Brano:
┌────────
Come è potuto succedere, insomma, che proprio i più deboli non abbiano voluto votare per cambiare? Per fortuna a questo abbiamo una risposta: è colpa della politica. È colpa di Renzi, che non ha mantenuto la promessa fatta per venire incontro alle partite Iva e ai lavoratori giovani, liberalizzando alcuni settori, temendo di essere impopolare per esempio con i tassisti. Era una scommessa a metà. Un calcolo politico comprensibile, frutto di un compromesso perché la coperta è corta, che puntava a premiare alcune fasce del Paese, dai redditi bassi con gli 80 euro ai proprietari di casa con la cancellazione dell’Imu.

Perché gli italiani che detestano la politica non hanno voluto diminuire il numero dei senatori e tagliare alcuni costi? È colpa di Renzi, che ha messo al centro se stesso e non la riforma, anche se forse non aveva grandi alternative.

Ma che facciamo ora? La sensazione di avere un premier tutto sommato normale è stata rimpiazzata dal timore di non avere più alternative. La frase «Renzi era l’ultima occasione» viene pronunciata spesso ed è probabilmente sbagliata. Ma è vero che Renzi ha fatto cose inedite in Italia, dalla riforma del lavoro, criticata ma considerata essenziale, alla legge sulle unioni civili.
└────────
Dati:
┌────────
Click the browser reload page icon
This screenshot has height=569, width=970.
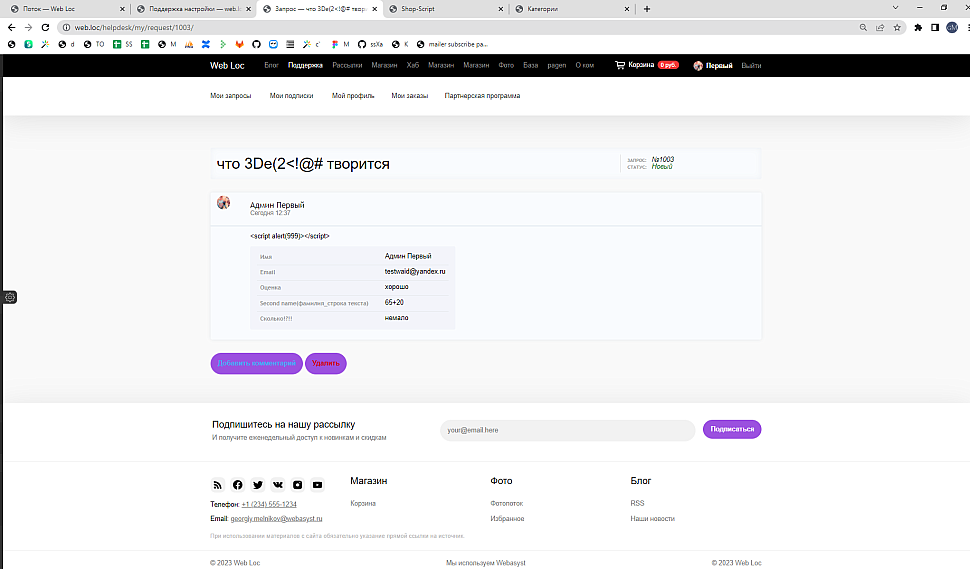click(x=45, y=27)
└────────
┌────────
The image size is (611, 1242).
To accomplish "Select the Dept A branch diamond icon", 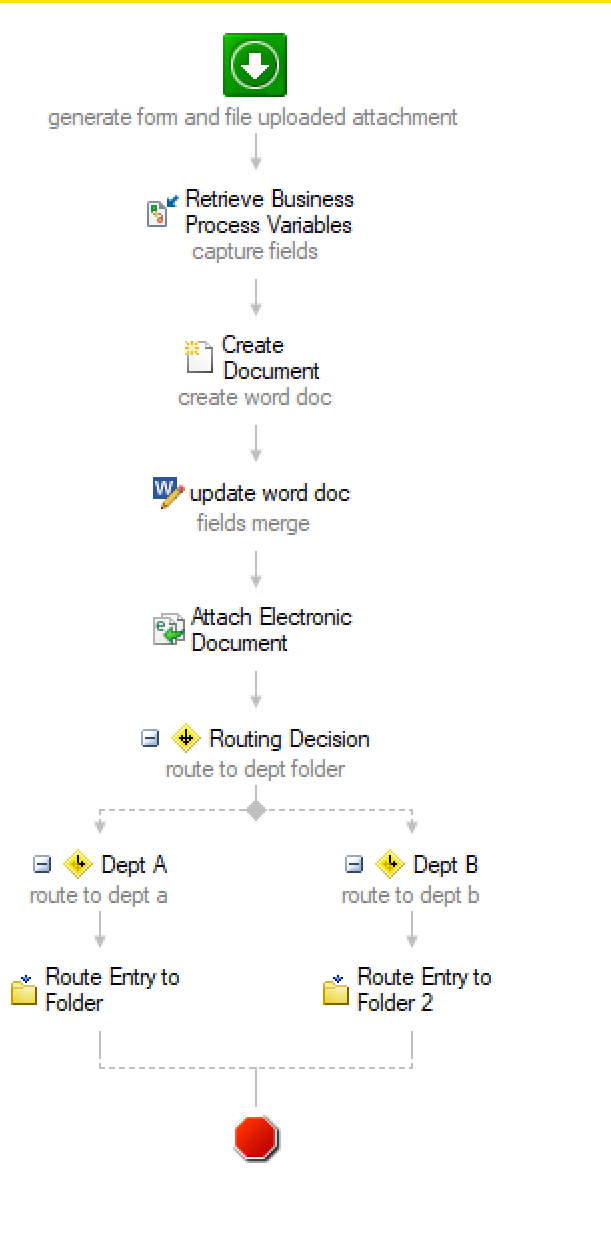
└────────
Consegna:
Modifica tutto il tratto del brano su Renzi che va da "Come è potuto" giù fino a "aveva grandi alternative.", mettendo "farmacisti" al posto di "tassisti". Questi dati provengono da un'altra fonte.

Risposta attesa:
Come è potuto succedere, insomma, che proprio i più deboli non abbiano voluto votare per cambiare? Per fortuna a questo abbiamo una risposta: è colpa della politica. È colpa di Renzi, che non ha mantenuto la promessa fatta per venire incontro alle partite Iva e ai lavoratori giovani, liberalizzando alcuni settori, temendo di essere impopolare per esempio con i farmacisti. Era una scommessa a metà. Un calcolo politico comprensibile, frutto di un compromesso perché la coperta è corta, che puntava a premiare alcune fasce del Paese, dai redditi bassi con gli 80 euro ai proprietari di casa con la cancellazione dell’Imu.

Perché gli italiani che detestano la politica non hanno voluto diminuire il numero dei senatori e tagliare alcuni costi? È colpa di Renzi, che ha messo al centro se stesso e non la riforma, anche se forse non aveva grandi alternative.